Force Protection
Page 29
“Therefore, we need a body with no head,” he had said. Therefore, he and four Cairo cops were searching the lower levels of the hotel. Therefore, he was not quite astonished when a slightly queasy cop with the regrettable name of Farouk (fat king of not-so-recent memory, playboy, and spendthrift) found him and said that he thought he had found “the remains.”
Al-Fawzi looked at the young man. Leaned forward, sniffed. The boy had just vomited. There was even a fleck on his uniform. “Where?”
The young man jerked his head. “Storage room. Behind the—I think it’s air-conditioning fans. We almost missed it because there was a ladder and a tarpaulin covering it.”
The sergeant smelled it before he saw it.
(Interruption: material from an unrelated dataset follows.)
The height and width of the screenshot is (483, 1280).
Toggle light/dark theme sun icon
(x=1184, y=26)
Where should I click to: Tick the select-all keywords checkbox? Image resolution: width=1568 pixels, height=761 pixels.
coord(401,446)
Even with air-conditioning, even two stories underground, the Cairo heat did its work. “Dead since last night, what else?” he said out loud. He pushed past another cop who had been posted at the door, as if crowds of newspeople, perhaps tourists, were going to go flocking in. “Get the scene-of-crime people and the ME.”
“Already called, sir.”
“I don’t want anybody coming into this whole space.” He waved his hand at the vast fan room, which was like a concrete cave with the abandoned relics of another civilization in it—curious fans with bat wings, a mesh cage piled to the ceiling with indecipherable metal shapes. “I want photos of this place, not just the room where the body is.” He scratched his lip under his luxuriant moustache. “A black-light examination of the entire place? Maybe.” He wiggled his eyebrows. “Maybe.” He was suddenly ashamed of himself. So Hercule Poirot. Not at all his usual style.
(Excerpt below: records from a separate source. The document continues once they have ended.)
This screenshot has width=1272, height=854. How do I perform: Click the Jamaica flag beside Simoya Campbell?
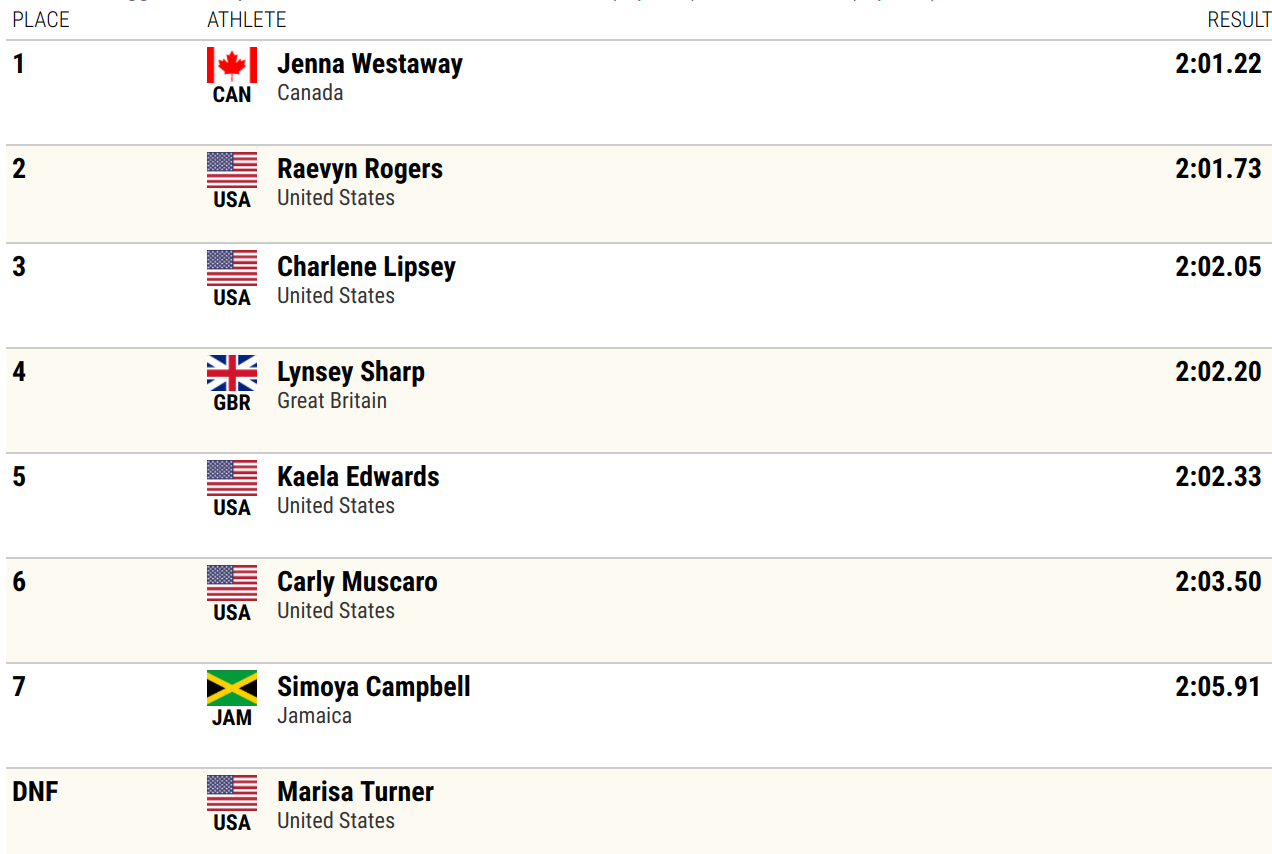[232, 688]
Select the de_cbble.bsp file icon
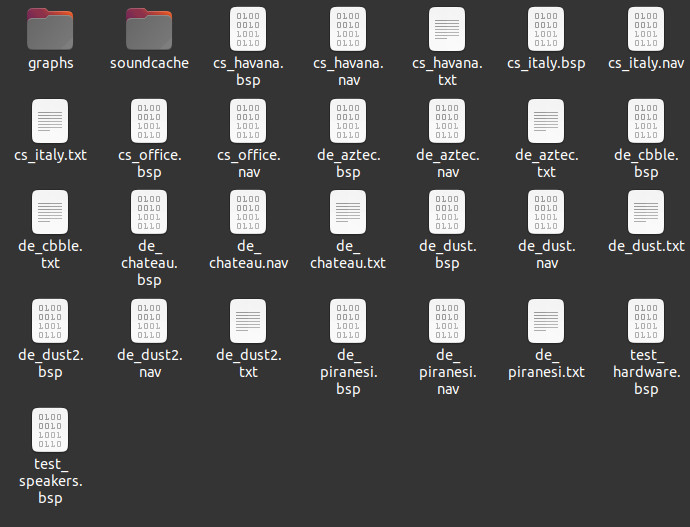The image size is (690, 527). [x=646, y=121]
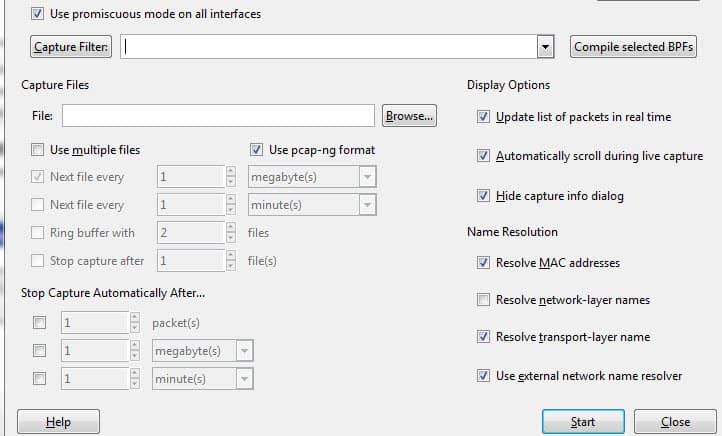The height and width of the screenshot is (436, 722).
Task: Toggle promiscuous mode on all interfaces checkbox
Action: (37, 14)
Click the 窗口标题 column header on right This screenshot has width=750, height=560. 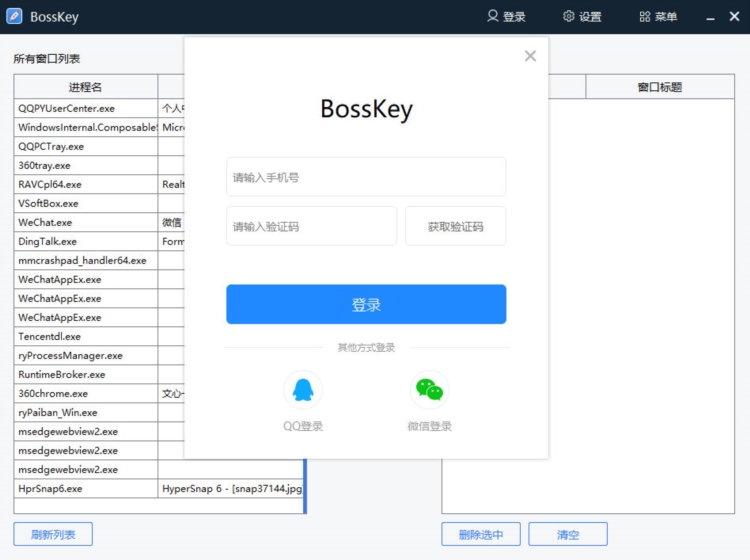pyautogui.click(x=659, y=87)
He went in. The stench was remarkable. Blood had run over the floor to a mesh-covered drain in the corner. Even down here, flies had found it and were thick on its congealed surface. The body, pretty clearly lying where the decapitation had taken place, was stretched across the platform from a painter’s scaffold. The wooden bars were thick with old paint in cream, gray, and purple—a history in color of the hotel’s refurbishings—over which, near the headless torso, blood had also run.
Al-Fawzi denied himself the luxury of putting a handkerchief over his nose. Bad example to the kids. He tried to take shallow breaths, keeping the air high up in his nostrils. It never worked, but it gave his nose something to do. He stepped carefully over the headless body and looked into the room’s corners. No sign of weapons, but many cigarette butts. He went back to the body and knelt beside it. Burn marks on the arms, on the shirtless back.
“Poor bastard,” he said.
He put two fingers in his not-quite-clean pocket handkerchief and put them into the left rear trousers pocket and lifted out the wallet he found there. Robert Cram. Driver’s license, library card, three credit cards, photos.
No money.
He shook his head. All this—murder, torture, decapitation—and some shithead had also robbed him. But put the wallet back so they’d know who he was. The sergeant had no doubt that the body was in fact Cram’s, although he would insist in his reports that the ID was unproven until they had other evidence—teeth, fingerprints, visual. Although who would recognize the face after what had been done to it?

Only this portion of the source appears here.